The Korean Central News Agency says Euna Lee and Laura Ling will stand
trial "on the basis of the confirmed crimes" they committed. Pyongyang
earlier said the two journalists were being investigated for illegally
entering its territory and committing "hostile acts."
Lee and Ling were doing a story on North Korean refugees in China for
U.S. media outlet Current TV when they were arrested on March 17.
NOKOR - NUCLEAR: North Korea has told visiting Russian Foreign Minister Sergei Lavrov
that it has no further use for international nuclear disarmament talks.
According to a foreign ministry statement carried by North Korean state
media, Lavrov "took note" of Pyongyang's position during a meeting with
his counterpart Thursday.
After that meeting, Lavrov told reporters that he did not expect a quick breakthrough in the dispute.
The report says Lavrov also reaffirmed Russia's opposition to new U.N. sanctions against Pyongyang.
THAILAND - POLITICS: Thailand's Prime Minister Abhisit Vejjajiva has lifted a state of
emergency and voiced his hope for reconciliation following violent
street protests against his government.
Mr. Abhisit told a special session of parliament Friday that the state
of emergency was lifted to show the world that Thailand has returned to
normal.
He says the move was also made to find a solution to the Thailand's ongoing political crisis and move the country forward.
Still, Mr. Abhisit says troops will remain deployed in the streets as
anti-government protesters say they plan to hold a peaceful rally in
Bangkok on Saturday.
IRAQ: Iraqi police say a pair of suicide bombings in Baghdad Friday killed at
least 60 people and wounded more than 100 others -- adding to a recent
surge of violence in the country.
Officials say the two bombers detonated their explosives at a revered
Shi'ite shrine (of Imam Mousa al-Kazim) in the Kazimiyah neighborhood.

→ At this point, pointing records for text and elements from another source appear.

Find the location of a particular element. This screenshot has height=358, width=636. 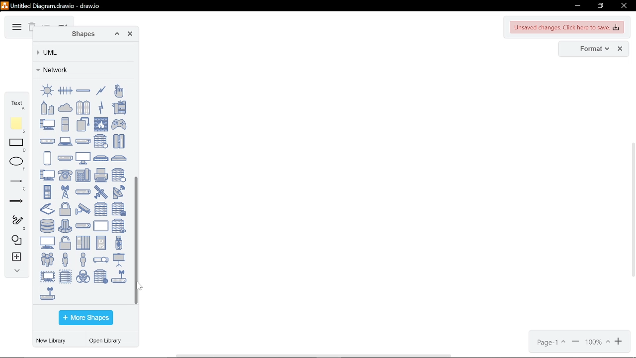

current zoom is located at coordinates (598, 342). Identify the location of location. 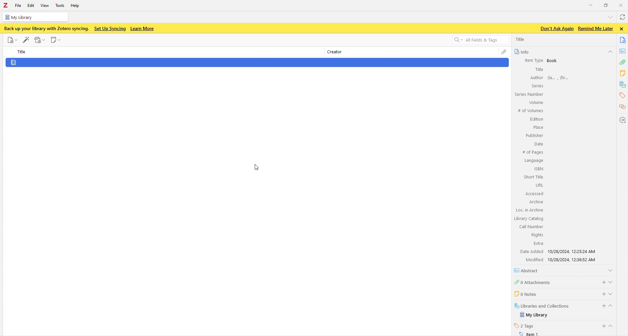
(622, 120).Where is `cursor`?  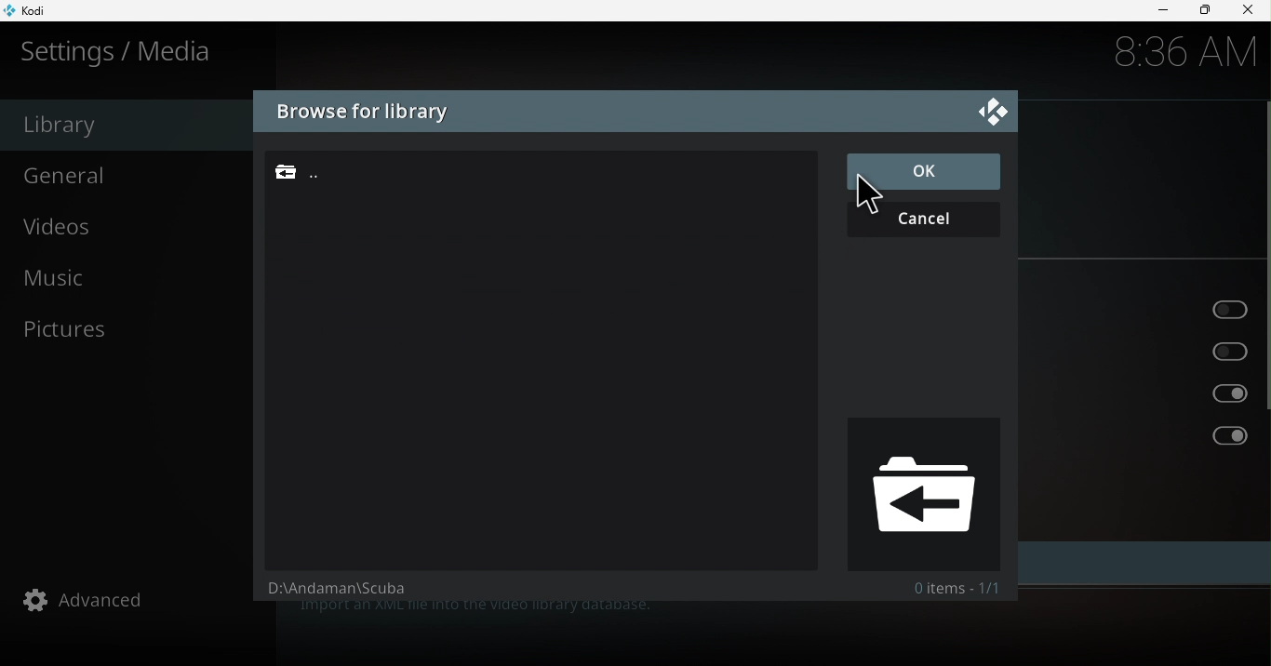
cursor is located at coordinates (865, 195).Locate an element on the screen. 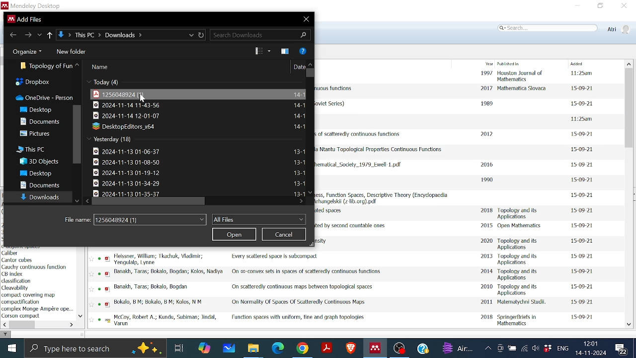  2020 is located at coordinates (486, 241).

On Thursday, two suicide bombings in Iraq killed at least 78 people, in
one of the most violent days in the country in more than a year.

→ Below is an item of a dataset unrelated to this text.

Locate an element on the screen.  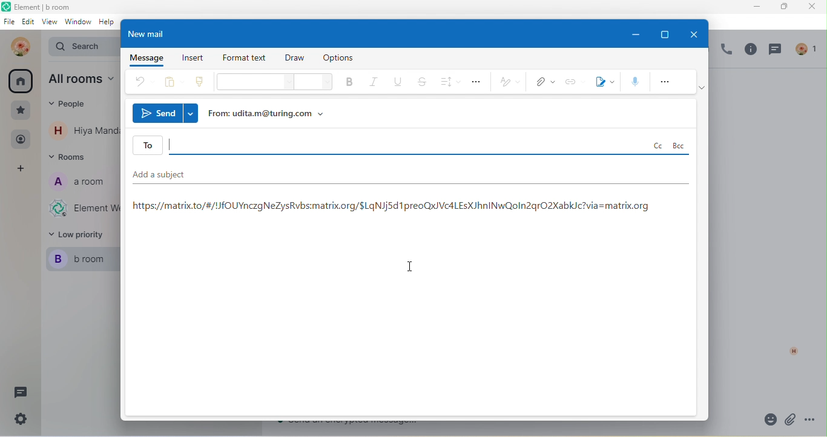
style is located at coordinates (509, 83).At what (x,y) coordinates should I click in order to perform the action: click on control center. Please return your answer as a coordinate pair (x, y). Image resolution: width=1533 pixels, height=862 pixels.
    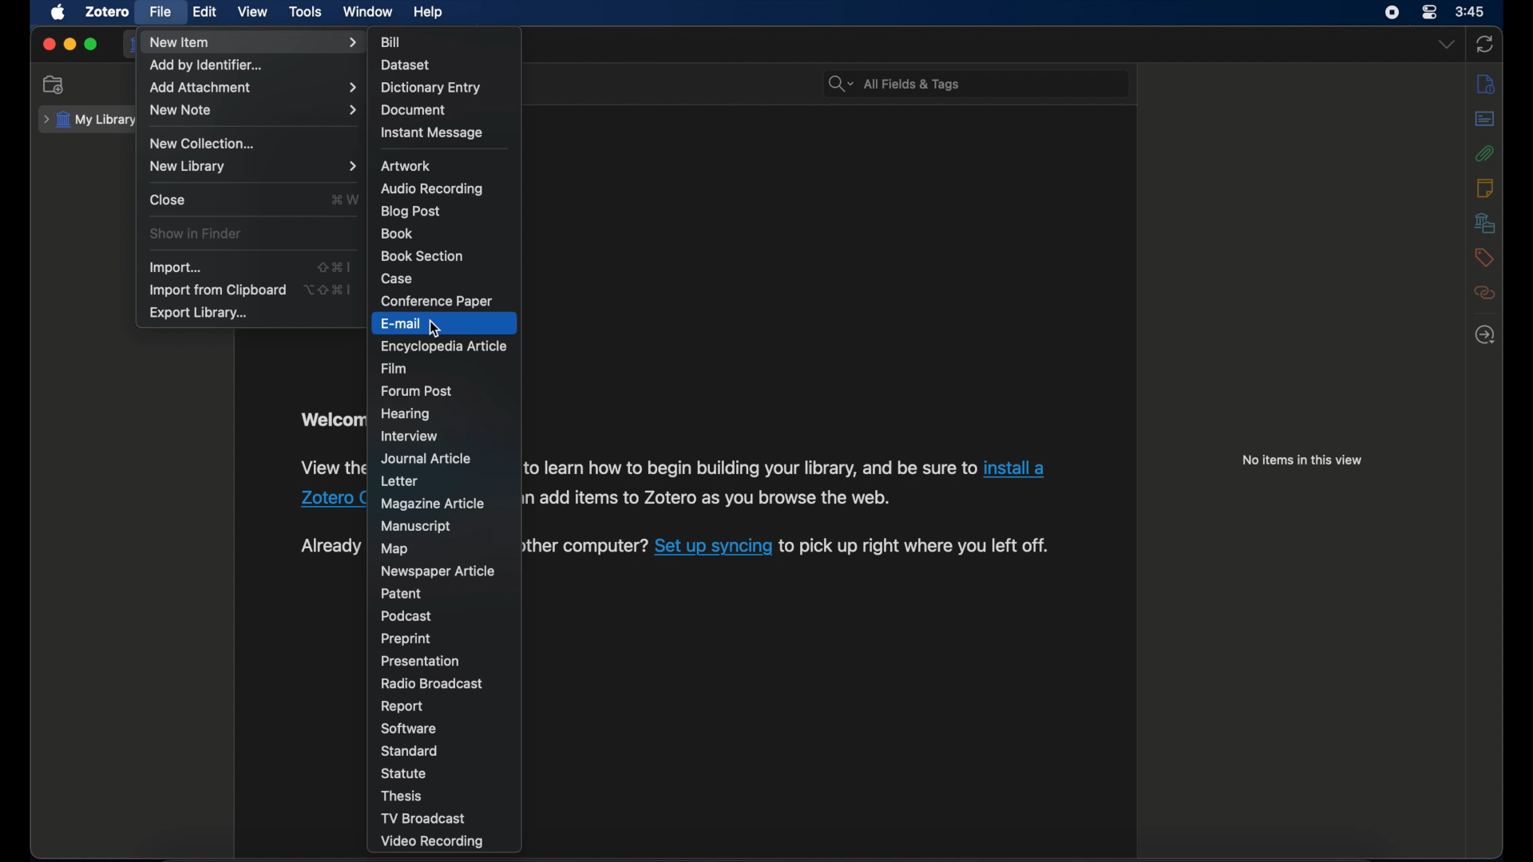
    Looking at the image, I should click on (1429, 13).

The deadliest attack killed 47 people (in Muqdadiya) in Diyala
province, many of them Iranian Shi'ite pilgrims.
CHINA - JAPAN - WAR SHRINE: China has confirmed that Japanese Prime Minister Taro Aso will make an
official visit to the country next week, despite anger over Mr. Aso's
offering to a controversial Tokyo war shrine.
The Chinese Foreign Ministry said Friday the Japanese leader would
arrive in Beijing next Wednesday for the start of a two-day visit.
The ministry expressed its "concern and dissatisfaction" Thursday over
Mr. Aso's offering of a flowering evergreen tree called "sakaki" to the
Yasukuni shrine earlier this week. The shrine honors more than two
million Japanese war dead, including several convicted war criminals.
INDIA - ELECTIONS: Voting in India's parliamentary elections was marred by another attack blamed on communist rebels.
Police say four policemen and an election official were killed Thursday
when a landmine blew up their jeep in the eastern state of Bihar.
Authorities have been on high alert for attacks by communist rebels,
known as Naxalites, who have waged a campaign of violence to disrupt
the polls.
At least 19 people were killed in rebel violence during the first phase of the election last week.
Millions of Indians voted in 12 states across the country this week in the second phase of five-stage elections.